Task prompt:
Locate the word "Estado" in the data below, then copy every line that holds it.

Record excerpts:
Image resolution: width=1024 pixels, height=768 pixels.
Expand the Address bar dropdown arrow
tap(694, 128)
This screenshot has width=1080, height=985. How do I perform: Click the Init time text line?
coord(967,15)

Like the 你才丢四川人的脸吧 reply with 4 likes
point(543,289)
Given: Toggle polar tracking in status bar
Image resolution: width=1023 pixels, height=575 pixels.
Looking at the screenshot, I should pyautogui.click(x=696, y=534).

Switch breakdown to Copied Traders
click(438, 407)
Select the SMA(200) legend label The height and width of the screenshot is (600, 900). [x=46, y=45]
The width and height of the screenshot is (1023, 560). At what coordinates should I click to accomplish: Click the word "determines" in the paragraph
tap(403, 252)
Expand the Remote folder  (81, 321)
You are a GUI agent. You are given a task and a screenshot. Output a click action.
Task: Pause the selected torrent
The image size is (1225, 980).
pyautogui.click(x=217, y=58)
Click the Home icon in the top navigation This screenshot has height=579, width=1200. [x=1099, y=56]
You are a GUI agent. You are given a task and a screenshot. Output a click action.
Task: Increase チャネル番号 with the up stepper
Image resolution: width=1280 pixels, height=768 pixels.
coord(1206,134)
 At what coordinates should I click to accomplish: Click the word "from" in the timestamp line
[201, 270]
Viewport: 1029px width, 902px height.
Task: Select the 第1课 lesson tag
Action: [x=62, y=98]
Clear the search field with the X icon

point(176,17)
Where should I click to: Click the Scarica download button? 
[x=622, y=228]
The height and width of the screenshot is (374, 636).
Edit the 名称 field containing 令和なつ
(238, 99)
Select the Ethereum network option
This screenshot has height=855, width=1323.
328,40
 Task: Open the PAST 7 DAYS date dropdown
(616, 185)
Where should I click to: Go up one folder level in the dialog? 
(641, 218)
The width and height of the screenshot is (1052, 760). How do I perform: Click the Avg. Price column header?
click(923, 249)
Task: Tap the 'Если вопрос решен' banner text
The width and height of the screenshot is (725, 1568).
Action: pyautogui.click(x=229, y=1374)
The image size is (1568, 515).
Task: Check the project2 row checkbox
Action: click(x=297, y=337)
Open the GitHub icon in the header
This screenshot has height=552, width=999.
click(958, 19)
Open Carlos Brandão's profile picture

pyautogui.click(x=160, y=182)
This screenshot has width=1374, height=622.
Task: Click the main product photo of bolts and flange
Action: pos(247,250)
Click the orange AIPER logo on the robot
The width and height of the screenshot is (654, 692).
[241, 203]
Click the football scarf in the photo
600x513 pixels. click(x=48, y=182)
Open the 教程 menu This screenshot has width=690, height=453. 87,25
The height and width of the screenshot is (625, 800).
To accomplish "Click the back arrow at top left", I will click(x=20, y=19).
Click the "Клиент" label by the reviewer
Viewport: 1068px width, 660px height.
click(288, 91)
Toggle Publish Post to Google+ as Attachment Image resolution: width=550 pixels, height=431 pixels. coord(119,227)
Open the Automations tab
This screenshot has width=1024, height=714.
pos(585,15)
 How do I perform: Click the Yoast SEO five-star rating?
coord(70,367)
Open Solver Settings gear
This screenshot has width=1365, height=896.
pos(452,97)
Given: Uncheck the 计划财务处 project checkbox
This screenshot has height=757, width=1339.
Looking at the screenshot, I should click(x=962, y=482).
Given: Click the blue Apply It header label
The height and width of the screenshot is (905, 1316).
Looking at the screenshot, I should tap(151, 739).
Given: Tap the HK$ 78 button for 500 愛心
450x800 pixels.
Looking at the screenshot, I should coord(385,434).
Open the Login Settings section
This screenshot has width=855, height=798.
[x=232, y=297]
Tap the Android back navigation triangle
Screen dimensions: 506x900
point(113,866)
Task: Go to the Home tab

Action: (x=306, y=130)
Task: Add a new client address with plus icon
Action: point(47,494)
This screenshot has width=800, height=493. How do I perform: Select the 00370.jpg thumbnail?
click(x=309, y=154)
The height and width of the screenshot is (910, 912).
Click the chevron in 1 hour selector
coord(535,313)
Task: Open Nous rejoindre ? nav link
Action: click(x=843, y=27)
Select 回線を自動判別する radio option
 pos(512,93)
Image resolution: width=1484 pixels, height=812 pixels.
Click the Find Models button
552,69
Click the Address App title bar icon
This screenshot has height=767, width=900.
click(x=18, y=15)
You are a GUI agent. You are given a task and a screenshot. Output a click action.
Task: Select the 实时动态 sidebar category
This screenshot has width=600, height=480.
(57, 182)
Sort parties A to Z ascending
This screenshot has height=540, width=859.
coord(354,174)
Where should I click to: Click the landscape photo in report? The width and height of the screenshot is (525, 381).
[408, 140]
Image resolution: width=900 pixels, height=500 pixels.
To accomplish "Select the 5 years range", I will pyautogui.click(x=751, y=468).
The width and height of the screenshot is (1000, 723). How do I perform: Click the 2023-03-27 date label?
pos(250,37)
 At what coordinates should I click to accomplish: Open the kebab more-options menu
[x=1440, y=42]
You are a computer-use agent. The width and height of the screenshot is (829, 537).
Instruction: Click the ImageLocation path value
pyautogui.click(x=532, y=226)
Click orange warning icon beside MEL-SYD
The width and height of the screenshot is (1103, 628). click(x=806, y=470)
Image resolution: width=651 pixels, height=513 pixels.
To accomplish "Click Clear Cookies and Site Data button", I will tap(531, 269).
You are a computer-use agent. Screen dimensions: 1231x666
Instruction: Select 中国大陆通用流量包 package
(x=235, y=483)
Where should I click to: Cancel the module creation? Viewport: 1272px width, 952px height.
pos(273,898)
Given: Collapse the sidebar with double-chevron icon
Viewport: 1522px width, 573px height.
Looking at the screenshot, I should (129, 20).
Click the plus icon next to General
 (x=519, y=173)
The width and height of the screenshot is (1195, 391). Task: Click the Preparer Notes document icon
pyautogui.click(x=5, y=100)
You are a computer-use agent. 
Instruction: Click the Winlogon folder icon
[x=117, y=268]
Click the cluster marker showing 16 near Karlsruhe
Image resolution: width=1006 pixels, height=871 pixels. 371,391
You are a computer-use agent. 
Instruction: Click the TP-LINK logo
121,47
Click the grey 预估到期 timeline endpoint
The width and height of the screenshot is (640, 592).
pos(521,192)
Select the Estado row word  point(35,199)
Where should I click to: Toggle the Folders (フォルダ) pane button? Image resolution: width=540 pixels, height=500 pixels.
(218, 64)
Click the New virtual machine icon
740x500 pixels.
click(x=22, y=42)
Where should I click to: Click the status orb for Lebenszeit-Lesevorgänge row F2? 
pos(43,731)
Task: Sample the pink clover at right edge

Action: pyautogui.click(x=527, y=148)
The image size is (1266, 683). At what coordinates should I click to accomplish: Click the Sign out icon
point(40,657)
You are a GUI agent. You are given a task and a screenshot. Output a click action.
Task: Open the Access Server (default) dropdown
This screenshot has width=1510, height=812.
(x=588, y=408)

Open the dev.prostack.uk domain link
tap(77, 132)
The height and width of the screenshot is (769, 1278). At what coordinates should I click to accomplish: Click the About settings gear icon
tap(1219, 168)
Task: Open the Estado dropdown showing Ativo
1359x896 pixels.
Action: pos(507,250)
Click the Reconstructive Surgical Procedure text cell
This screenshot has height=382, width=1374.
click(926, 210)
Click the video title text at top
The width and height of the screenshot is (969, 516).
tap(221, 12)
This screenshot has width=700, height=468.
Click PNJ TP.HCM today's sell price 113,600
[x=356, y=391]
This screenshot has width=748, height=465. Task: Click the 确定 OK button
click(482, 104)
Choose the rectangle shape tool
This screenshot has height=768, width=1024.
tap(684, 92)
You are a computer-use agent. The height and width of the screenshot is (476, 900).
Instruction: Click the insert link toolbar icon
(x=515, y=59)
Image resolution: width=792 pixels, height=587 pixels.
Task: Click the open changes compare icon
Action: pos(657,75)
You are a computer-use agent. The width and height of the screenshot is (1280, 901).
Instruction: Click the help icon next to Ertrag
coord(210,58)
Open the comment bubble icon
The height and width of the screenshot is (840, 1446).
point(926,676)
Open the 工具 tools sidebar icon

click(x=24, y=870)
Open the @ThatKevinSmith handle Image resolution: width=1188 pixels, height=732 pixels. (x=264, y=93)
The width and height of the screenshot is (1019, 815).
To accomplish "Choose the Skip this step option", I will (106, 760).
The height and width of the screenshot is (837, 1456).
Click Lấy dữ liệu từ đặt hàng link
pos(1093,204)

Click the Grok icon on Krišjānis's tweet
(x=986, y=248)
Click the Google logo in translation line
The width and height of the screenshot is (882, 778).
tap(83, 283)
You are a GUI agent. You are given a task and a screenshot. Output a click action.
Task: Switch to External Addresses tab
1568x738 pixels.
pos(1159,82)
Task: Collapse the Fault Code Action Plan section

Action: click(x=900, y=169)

Answer section:
Select the Estado row word  point(35,199)
Task: Open the Estado dropdown showing Ativo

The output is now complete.